Лукьянов даже не представлял, где, например, платят за квартиру, как вызвать водопроводчика или послать денежный перевод родителям, которые опять вернулись под Костамукшу. Всеми этими делами обычно занималась Элла. Ивану Андреевичу вдруг сделалось стыдно. Он рассматривал возможный уход от него жены не как потерю любимой женщины, а исключительно в свете ухудшения комфортности своих жизненных условий.
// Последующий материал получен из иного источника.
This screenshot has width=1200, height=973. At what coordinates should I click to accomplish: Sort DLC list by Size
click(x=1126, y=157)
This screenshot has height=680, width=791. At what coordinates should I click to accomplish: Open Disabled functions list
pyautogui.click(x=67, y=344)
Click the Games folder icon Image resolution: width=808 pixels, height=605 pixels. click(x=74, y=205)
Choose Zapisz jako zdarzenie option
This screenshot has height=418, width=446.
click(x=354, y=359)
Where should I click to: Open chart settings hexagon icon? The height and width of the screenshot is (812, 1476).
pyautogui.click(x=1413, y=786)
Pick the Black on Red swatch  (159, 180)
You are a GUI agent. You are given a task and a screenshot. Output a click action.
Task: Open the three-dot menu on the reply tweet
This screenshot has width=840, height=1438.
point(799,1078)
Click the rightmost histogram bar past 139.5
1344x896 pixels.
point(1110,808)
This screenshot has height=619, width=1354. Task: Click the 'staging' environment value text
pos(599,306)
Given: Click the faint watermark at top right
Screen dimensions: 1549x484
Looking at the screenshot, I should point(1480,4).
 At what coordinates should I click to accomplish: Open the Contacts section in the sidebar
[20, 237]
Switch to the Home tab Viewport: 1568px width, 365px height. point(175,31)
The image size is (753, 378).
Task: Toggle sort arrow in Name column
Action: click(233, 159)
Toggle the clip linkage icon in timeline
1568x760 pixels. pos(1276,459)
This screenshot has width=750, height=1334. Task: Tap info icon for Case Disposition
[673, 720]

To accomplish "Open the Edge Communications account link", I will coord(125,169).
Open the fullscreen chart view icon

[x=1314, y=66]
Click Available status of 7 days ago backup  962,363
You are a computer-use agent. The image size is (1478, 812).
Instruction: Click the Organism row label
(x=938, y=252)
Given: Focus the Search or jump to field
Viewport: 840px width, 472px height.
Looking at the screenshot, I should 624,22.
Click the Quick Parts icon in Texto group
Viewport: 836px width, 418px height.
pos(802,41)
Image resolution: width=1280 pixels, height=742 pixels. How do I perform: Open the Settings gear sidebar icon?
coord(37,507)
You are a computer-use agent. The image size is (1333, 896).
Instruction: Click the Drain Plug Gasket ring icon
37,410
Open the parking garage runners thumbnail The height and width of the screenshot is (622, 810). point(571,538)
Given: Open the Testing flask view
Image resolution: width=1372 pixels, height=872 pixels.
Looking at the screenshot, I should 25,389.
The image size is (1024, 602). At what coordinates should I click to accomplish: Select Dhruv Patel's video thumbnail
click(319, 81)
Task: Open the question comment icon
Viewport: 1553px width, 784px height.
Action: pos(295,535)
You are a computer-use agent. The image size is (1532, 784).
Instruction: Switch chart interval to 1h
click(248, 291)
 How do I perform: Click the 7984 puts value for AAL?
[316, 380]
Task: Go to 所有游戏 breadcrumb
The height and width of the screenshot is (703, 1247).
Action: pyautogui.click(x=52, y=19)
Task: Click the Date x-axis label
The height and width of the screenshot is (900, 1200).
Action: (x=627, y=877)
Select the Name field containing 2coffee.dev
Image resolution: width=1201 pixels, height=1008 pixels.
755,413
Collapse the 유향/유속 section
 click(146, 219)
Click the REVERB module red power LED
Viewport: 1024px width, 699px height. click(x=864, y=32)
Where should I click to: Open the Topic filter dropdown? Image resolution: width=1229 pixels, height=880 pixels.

Нет, он, конечно, не сидел на плечах жены, свесив ноги. По субботам он, например, затаривался продуктами, еженедельно пылесосил и всегда с удовольствием занимался с сыновьями, но… Только сейчас, глядя на уже прилично сморщенную от усилившегося ветра воду, Иван Андреевич понял, как много в их семейной жизни брала на себя Элла. Он должен быть ей благодарен. Он благодарен… Но можно ли любить в благодарность? За что вообще любят?

Честно говоря, он по-настоящему любил один раз в жизни. Свою одноклассницу Дашу Новикову. Считается, что первую любовь не стоит принимать всерьез, но ничего серьезнее той детской любви с ним так больше и не случилось. Даша отказалась от него. Вышла замуж за яркого спортсмена Дмитрия Архипова… Архипова… Надо же, как все напряглось в голове… Неужели все еще так болит рана, нанесенная в юности Дашей? Или это та, настоящая рана вдруг дала о себе знать?